The three wizards laughed at that as they left the window, leaving Gargamel feeling so infuriated that his attempt to prove those doubting wizards the truth of his claims was again fruitless.
"I swear, Azrael," Gargamel hissed, "I will prove to the whole world that the Smurfs do exist, and I will have that proof if that's the last thing I ever do!"

The other Smurfs, who by then had managed to break out from their webs, gathered around the wreckage of Handy's smurfplane, some of them already searching through it to see if Handy came out alive. Papa Smurf feared the worst, and Smurfette was almost ready to break into tears, when another voice spoke behind them:
"I think I smurfed out just in time!"
They all turned and saw Handy alive and well, now carrying a used parachute with him. He looked devastated from what had happened.

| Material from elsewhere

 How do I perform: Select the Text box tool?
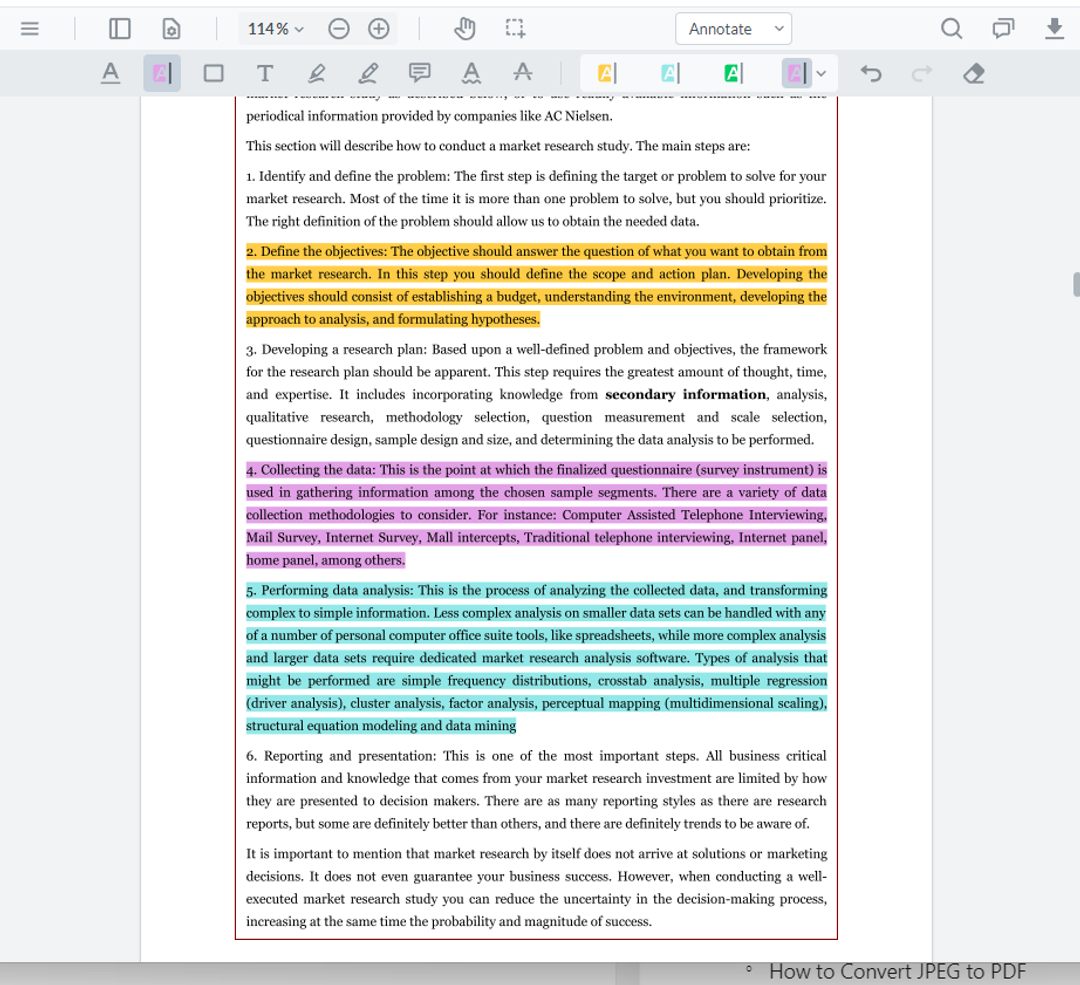(x=265, y=72)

"Handy, thank smurfness you survived!" Smurfette cried out as she hugged him.
"I'm glad I did, Smurfette," Handy replied, sounding very sad. "It's too bad I won't be able to smurf you those flying lessons you wanted on my smurfplane!"
Papa Smurf sighed in relief. "As long as you're still smurfing, Handy, it's not the end of the world of flight yet. You can always smurf yourself a new smurfplane!"
"Thanks, Papa Smurf," Handy said, knowing that Papa Smurf meant well. "For now, though, I would rather smurf Brainy's words to heart and smurf over the forest the old-fashioned way — with our feathered friends!"
"My smurfs exactly, Handy," Brainy responded, sounding as if he had known Handy was going to agree with him all along. "Besides, as Papa Smurf always said, what smurf are our friends for if we don't smurf them the way they were meant to smurf us, and furthermore…!"
Brainy found himself flying again to the other side of the village, landing on his head as usual.